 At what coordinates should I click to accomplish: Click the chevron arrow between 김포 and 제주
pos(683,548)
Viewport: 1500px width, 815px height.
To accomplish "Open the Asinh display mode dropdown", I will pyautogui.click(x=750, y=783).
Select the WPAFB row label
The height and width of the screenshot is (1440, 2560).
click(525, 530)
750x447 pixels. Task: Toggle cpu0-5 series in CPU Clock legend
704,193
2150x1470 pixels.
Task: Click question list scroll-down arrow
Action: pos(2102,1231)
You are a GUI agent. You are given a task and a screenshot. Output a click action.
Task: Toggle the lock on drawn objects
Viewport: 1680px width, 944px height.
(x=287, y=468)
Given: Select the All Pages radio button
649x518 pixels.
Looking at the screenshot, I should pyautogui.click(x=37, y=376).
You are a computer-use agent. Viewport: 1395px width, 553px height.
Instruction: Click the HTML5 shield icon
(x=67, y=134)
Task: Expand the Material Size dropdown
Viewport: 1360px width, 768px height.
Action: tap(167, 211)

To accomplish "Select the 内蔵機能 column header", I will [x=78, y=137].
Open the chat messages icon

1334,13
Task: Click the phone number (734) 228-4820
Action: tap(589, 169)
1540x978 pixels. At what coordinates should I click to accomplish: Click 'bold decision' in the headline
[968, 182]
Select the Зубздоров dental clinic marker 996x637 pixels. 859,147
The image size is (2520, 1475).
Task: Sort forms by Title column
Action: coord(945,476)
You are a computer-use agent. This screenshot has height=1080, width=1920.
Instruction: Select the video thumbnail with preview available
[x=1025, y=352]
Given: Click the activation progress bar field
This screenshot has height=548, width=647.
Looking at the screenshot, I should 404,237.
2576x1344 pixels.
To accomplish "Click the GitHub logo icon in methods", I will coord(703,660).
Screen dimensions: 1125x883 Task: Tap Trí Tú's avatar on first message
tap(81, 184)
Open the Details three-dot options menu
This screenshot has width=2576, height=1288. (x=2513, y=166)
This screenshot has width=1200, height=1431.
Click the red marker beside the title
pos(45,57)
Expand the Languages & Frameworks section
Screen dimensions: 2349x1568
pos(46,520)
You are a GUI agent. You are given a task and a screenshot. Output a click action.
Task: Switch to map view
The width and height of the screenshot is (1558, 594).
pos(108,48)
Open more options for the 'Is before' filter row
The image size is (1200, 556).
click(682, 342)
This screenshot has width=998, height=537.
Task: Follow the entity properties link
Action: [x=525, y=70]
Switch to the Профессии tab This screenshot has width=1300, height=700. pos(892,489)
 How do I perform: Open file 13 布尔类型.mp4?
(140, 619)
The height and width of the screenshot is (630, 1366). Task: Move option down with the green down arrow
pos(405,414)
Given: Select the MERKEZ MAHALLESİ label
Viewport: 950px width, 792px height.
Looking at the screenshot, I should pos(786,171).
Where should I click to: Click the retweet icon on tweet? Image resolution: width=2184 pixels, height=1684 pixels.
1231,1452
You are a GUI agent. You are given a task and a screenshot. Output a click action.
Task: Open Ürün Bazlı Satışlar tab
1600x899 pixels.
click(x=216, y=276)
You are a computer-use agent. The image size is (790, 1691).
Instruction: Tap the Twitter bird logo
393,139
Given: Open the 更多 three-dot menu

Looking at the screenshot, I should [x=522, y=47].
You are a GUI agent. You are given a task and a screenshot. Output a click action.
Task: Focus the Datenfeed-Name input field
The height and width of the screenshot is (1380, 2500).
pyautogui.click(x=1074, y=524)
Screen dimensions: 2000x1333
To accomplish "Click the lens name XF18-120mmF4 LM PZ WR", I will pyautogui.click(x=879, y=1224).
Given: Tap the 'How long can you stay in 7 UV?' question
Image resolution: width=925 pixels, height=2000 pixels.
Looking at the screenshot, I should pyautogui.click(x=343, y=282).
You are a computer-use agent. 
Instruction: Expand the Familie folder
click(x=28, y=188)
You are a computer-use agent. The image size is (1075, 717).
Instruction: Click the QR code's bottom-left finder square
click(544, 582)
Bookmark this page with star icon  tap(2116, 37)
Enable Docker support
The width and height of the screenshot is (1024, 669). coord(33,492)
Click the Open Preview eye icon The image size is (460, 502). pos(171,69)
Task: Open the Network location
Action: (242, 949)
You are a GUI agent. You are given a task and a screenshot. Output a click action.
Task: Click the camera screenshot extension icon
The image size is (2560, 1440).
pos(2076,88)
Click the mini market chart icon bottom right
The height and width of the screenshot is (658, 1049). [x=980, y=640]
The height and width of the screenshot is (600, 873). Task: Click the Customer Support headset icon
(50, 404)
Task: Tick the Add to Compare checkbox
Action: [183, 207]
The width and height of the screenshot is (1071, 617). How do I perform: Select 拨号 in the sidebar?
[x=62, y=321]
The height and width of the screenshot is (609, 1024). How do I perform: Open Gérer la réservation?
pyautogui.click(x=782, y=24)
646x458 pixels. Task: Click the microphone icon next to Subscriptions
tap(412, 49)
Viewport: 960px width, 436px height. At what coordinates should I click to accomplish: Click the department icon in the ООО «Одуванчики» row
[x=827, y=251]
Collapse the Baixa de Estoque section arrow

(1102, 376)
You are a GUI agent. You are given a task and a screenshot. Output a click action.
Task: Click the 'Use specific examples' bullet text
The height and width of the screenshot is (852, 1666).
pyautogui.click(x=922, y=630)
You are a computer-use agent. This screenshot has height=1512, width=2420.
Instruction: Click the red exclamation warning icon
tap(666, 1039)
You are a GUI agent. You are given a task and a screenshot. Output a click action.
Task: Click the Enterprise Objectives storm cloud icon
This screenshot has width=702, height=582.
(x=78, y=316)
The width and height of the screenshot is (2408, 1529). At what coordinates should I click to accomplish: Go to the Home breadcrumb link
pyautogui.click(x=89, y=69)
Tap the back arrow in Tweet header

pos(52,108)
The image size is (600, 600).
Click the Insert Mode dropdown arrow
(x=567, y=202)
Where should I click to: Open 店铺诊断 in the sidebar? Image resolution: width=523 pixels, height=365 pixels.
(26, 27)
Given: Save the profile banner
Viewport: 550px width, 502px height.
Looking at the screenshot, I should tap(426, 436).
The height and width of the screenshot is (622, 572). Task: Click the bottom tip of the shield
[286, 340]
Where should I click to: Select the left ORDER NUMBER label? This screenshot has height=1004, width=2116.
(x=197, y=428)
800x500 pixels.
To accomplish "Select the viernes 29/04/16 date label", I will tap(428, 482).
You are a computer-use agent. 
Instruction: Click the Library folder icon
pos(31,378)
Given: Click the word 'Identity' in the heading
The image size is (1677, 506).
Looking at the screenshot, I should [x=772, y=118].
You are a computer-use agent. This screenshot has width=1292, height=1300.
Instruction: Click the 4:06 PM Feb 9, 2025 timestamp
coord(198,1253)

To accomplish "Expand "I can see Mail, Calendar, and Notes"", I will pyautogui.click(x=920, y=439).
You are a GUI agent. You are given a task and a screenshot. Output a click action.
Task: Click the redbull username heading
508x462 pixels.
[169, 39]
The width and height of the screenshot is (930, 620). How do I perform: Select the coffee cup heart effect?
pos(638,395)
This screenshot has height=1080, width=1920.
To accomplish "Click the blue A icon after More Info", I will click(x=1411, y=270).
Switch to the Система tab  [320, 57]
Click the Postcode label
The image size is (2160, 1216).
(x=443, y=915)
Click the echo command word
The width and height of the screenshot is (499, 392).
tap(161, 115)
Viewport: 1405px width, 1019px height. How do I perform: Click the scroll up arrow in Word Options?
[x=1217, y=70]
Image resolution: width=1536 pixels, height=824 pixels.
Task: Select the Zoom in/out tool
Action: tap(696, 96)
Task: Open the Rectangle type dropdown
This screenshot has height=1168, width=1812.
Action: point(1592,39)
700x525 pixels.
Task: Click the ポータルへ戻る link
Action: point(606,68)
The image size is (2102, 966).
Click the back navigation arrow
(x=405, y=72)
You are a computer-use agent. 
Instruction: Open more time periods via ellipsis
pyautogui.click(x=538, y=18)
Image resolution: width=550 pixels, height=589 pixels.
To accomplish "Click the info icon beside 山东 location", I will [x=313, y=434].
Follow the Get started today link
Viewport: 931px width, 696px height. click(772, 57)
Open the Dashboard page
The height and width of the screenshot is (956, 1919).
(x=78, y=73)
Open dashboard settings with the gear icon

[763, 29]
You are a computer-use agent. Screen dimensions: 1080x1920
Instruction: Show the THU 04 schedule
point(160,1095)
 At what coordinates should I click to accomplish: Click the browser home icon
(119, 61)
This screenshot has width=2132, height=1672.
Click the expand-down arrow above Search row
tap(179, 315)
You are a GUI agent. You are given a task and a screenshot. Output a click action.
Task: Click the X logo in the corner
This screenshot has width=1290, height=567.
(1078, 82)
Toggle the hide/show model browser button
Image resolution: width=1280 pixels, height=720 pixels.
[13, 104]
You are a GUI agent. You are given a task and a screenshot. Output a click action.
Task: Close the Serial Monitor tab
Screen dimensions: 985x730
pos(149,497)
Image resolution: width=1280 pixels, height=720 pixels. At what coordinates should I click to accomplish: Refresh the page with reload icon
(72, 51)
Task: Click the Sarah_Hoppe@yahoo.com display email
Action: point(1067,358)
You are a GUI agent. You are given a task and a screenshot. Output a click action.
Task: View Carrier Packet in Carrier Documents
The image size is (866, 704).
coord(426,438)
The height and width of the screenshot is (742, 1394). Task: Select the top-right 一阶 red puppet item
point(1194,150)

◇ ◇ ◇ ◇ ◇

(CONSIGNE):
Indiquez le nombre de lignes de la liste ci-dessus qui contiennent le mot « dropdown », sans rien ajouter d'autre que ce nombre.

(RÉSULTAT):
4